Donare speranza come vera missione

I forti legami che don Fausto aveva con le persone e quanto da queste fosse amato lo si può constatare scorrendo i commenti che a centinaia sono apparsi sui social alla notizia della sua morte. E sono stati tutte, oltre che di tristezza, attestazioni di affetto, di ringraziamento per gli aiuti ricevuti, per la disponibilità che don Fausto ha offerto a tutti. A chi in un’intervista le aveva chiesto cosa gli chiedessero persone, aveva risposto: “Oggi più che mai la gente cerca qualcuno che le ascolti. Oggi, nella società attuale, chi è in difficoltà spesso cerca persone che possano illuderle e c’è che si rivolge a maghi e veggenti. Quando si accorgono che la strada è sbagliata, allora si rivolgono in altra direzione e cercano il prete”. E cosa può fare il prete? “Innanzitutto negli incontri con le persone cerco di far entrare in loro un po’ di speranza”, è stato la sua risposta”. E di speranze e di consolazioni don Fausto le ha dispensate a piene mani con il sorriso che non gli mancava. “Sei, e sarai, per tutti noi, un padre nella fede, un segno della presenza di Dio nella Carità. Sei stato una benedizione per la comunità di Cormons”, ha scritto il gesuita cormonese padre Mario Picech, E ancora c’è chi ha scritto: “Ha saputo testimoniare la Misericordia di Dio” oppure c’è chi ricorda “la sua carezza sulla testa accompagnata da un ciao frute benedete”.  In strada o in chiesa si fermava sempre a parlare con la gente, si informava, ascoltava. Se l’incontro avveniva in chiesa, spesso nel santuario di Rosa Mistica, a chi gli raccontava le sue preoccupazioni lo invitava a recitare insieme un’Ave Maria.

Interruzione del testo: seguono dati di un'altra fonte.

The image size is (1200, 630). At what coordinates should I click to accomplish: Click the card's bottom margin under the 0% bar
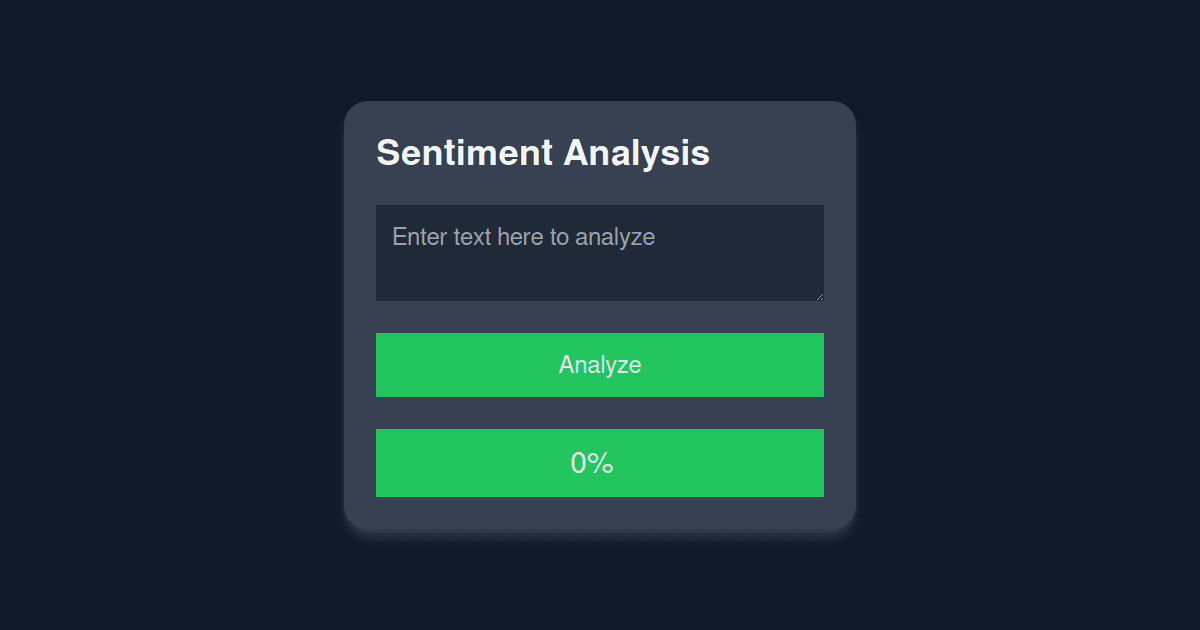[x=600, y=513]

Poi lo congedava con un saluto e con la benedizione fatta con il segno della croce sulla fronte.E a proposito di benedizione non se ne avrà il lettore se racconto un fatto personale: il mio ultimo incontro con don Fausto. Era il giorno di Sant’Andrea. Don Fausto era entrato in canonica e si era seduto sulla panca.  Basco in testa e il bastone tra le gambe, mi aveva raccontato che nella sua attività sacerdotale aveva operato in tre parrocchie intitolate a Sant’Andrea: a Moraro, Mossa e San Pier. Poi mi disse: “Fai gli auguri a tuo figlio Andrea e portagli la mia benedizione”. Ero sulla porta per uscire quando mi tornò a ripetere: “Mi raccomando non dimenticarti di fargli auguri e di portargli la mia benedizione”.